> _What you will do_
Word for word, transcribe all the entries shown below.

Saved data entries
══════════════════════════════

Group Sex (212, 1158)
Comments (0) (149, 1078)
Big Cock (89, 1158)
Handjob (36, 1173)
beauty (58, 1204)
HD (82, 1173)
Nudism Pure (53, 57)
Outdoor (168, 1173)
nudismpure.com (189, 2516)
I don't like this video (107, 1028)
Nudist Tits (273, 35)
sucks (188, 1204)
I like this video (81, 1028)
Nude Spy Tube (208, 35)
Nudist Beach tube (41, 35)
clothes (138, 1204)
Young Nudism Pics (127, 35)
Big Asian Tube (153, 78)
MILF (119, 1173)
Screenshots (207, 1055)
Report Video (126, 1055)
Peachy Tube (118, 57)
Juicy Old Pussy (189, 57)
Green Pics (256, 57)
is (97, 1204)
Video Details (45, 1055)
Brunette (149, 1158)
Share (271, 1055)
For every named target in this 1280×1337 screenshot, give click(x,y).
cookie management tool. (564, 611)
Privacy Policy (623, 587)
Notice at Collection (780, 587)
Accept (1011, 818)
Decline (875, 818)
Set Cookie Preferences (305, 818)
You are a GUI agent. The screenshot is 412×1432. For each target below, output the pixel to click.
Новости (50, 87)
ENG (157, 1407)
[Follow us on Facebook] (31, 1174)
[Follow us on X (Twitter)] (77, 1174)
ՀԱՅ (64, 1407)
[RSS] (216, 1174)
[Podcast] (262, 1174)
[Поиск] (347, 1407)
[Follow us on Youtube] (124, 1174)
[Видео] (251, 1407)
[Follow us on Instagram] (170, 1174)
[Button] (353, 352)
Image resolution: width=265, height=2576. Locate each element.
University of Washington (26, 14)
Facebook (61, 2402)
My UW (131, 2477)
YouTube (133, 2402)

══════════════════════════════

> _Solution for this exercise_
Group Sex (212, 1158)
Comments (0) (149, 1078)
Big Cock (89, 1158)
Handjob (36, 1173)
beauty (58, 1204)
HD (82, 1173)
Nudism Pure (53, 57)
Outdoor (168, 1173)
nudismpure.com (189, 2516)
I don't like this video (107, 1028)
Nudist Tits (273, 35)
sucks (188, 1204)
I like this video (81, 1028)
Nude Spy Tube (208, 35)
Nudist Beach tube (41, 35)
clothes (138, 1204)
Young Nudism Pics (127, 35)
Big Asian Tube (153, 78)
MILF (119, 1173)
Screenshots (207, 1055)
Report Video (126, 1055)
Peachy Tube (118, 57)
Juicy Old Pussy (189, 57)
Green Pics (256, 57)
is (97, 1204)
Video Details (45, 1055)
Brunette (149, 1158)
Share (271, 1055)
For every named target in this 1280×1337 screenshot, give click(x,y).
cookie management tool. (564, 611)
Privacy Policy (623, 587)
Notice at Collection (780, 587)
Accept (1011, 818)
Decline (875, 818)
Set Cookie Preferences (305, 818)
You are a GUI agent. The screenshot is 412×1432. For each target below, output the pixel to click.
Новости (50, 87)
ENG (157, 1407)
[Follow us on Facebook] (31, 1174)
[Follow us on X (Twitter)] (77, 1174)
ՀԱՅ (64, 1407)
[RSS] (216, 1174)
[Podcast] (262, 1174)
[Поиск] (347, 1407)
[Follow us on Youtube] (124, 1174)
[Видео] (251, 1407)
[Follow us on Instagram] (170, 1174)
[Button] (353, 352)
Image resolution: width=265, height=2576. Locate each element.
University of Washington (26, 14)
Facebook (61, 2402)
My UW (131, 2477)
YouTube (133, 2402)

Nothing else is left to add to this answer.